“Reféns assassinados também devem retornar para casa”, diz Merz
Todos os 20 reféns israelenses ainda vivos em Gaza foram libertados nesta segunda, 13
O chanceler alemão, Friedrich Merz, celebrou nesta segunda-feira, 13, a libertação dos reféns israelenses mantidos em Gaza pelos terroristas do Hamas desde 7 de outubro de 2023.
Merz também cobrou que os corpos dos reféns mortos retornem para Israel.
“Finalmente. Após 738 dias, os reféns estão voltando para casa – com alemães entre eles. Para trás, ficam dois anos de medo, dor e esperança. Hoje, as famílias podem finalmente abraçar seus entes queridos novamente.
Os reféns assassinados também devem retornar para casa, para que suas famílias possam se despedir deles com dignidade. Este dia é um começo: quando a cura pode começar e um passo dado no caminho para a paz no Oriente Médio”, escreveu o chanceler alemão no X.
20 reféns libertados
Todos os 20 reféns israelenses ainda vivos em Gaza foram libertados nesta segunda, 13, como parte do acordo de cessar-fogo entre Israel e Hamas.
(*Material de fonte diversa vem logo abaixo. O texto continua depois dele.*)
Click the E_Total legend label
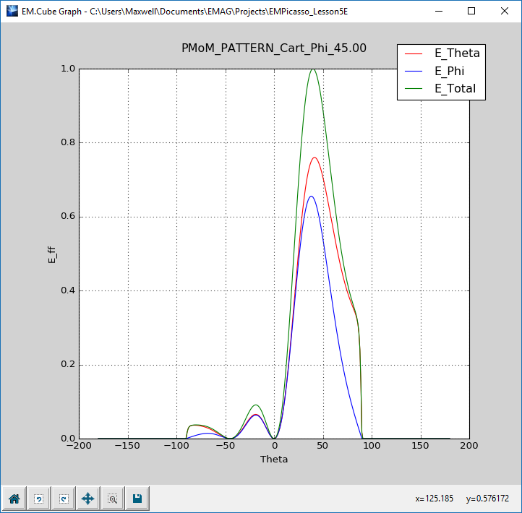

Segundo o Exército de Israel, os grupos foram entregues ao Comitê Internacional da Cruz Vermelha em dois pontos na Faixa e levados para centros de recepção no sul do país para exames e identificação antes do reencontro com as famílias.
A Cruz Vermelha informou que as equipes fizeram duas viagens para concluir a transferência. As autoridades de saúde israelenses confirmaram avaliação médica e apoio psicológico imediatos. O Fórum de Famílias de Reféns e Desaparecidos relatou as primeiras ligações por vídeo e reencontros em Re’im.
O governo israelense afirmou que, além dos libertados, receberá os corpos de 28 reféns mortos em cativeiro. As forças de segurança mantêm operação de proteção nas rotas de helicóptero e ambulâncias, com escolta do serviço de inteligência interno.
Em contrapartida, Israel começou a soltar cerca de 2.000 presos palestinos, incluindo aproximadamente 250 que cumprem prisão perpétua.
A lista, divulgada pelo serviço penitenciário, inclui membros do Hamas, da Jihad Islâmica Palestina e de outras facções. As liberações ocorrem por etapas, com checagem de identidade e condições de saúde.